Der Europäische Protesttag für Menschen mit Behinderungen - überschattet von der Bluttat in einem Potsdamer Wohnheim für behinderte Menschen

Trauer und Entsetzen, das waren unsere Gefühle, als wir von der Bluttat in einer sogenannten Behinderteneinrichtung gelesen haben. 4 Menschen mit Behinderungen sind auf schreckliche Art umgebracht worden, eine Frau wurde schwer verletzt. Unser Mitgefühl gilt den Familien und Freunden und Freundinnen der Opfer.

Die Ermittlungen der Polizei gegen die Tatverdächtige sind noch nicht abgeschlossen. In der Zeitung und im Fernsehen wird berichtet und spekuliert – über die Täterin, ihre Motive, die Einrichtung. Sogenannte Expert*innen melden sich zu Wort, Erklärungen werden gesucht – aber über Strukturen wird nicht gesprochen, die Opfer geraten in den Hintergrund. Ableismus dominiert die Berichterstattung: Die Opfer werden oft auf ihre Behinderung reduziert

Laut polizeilicher Kriminalstatistik ist zwischen den Jahren 2015 und 2019 die Zahl der Menschen mit Behinderungen, die im Gesundheitswesen Opfer einer Straftat geworden sind, um knapp 50% gestiegen.

Seit Jahren wird über den Missbrauch und die Gewalt gegen Kinder und Jugendliche in Kinder- und Jugendheimen und Einrichtungen der Behindertenhilfe berichtet. Es kommt immer mehr ans Licht, so z.B. die Medikamentenversuche und der Medikamentenmissbrauch in den Einrichtungen.

In einer Einrichtung in NRW wird seit einigen Monaten wegen Fixierungen und den Einsatz von Reizgas gegen Menschen mit Behinderungen ermittelt. Es soll mehr als 30 Opfer und viele Täter*innen geben.

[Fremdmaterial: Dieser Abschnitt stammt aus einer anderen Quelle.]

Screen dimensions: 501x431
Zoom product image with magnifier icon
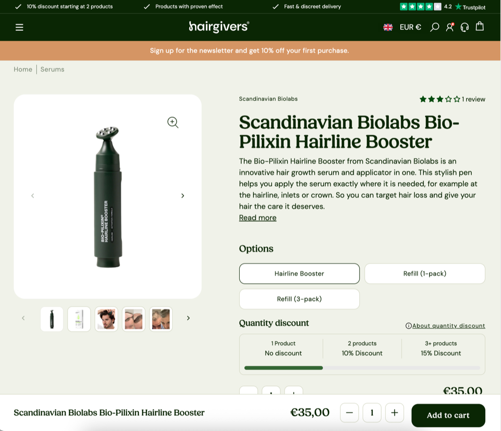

Aus Pflege- und Wohnheimen für Menschen mit Behinderung und alte Menschen werden immer wieder Fälle von Übergriffen, Einschränkung von Freiheit, Vernachlässigung, Missbrauch, Diskriminierung und Beleidigung berichtet. Sind es Einzelfälle? Nein, es ist die Heim-Struktur, die Orientierung auf effektive und preiswerte „Versorgung“, Das Ergebnis davon zeigen die oben aufgeführten Beispiele. Und diese Struktur einer Sondereinrichtung begünstigt Gewalt und Diskriminierung. Durch Ausgrenzung wird die mangelnde soziale Kontrolle begünstigt.

Die blutigen Ereignisse lehren uns: Die Kombination von Ableismus und Sondereinrichtung führt letztendlich zur doppelten Opferrolle von Menschen mit Behinderungen. Auf der einen Seite gelten sie als „besonders schutzbedürftig“, auf der anderen Seite begünstigt ihre Unterbringung in Sondereinrichtungen strukturelle Gewalt gegen sie. Auch deshalb unterstützen wir als LINKE das selbstständige Wohnen von Menschen mit Behinderungen. Dazu bedarf es mehr und ausreichende Assistenz. Wir stellen Sondereinrichtungen grundsätzlich in Frage – nicht nur am 5. Mai, dem Europäischen Protesttag von Menschen mit Behinderungen.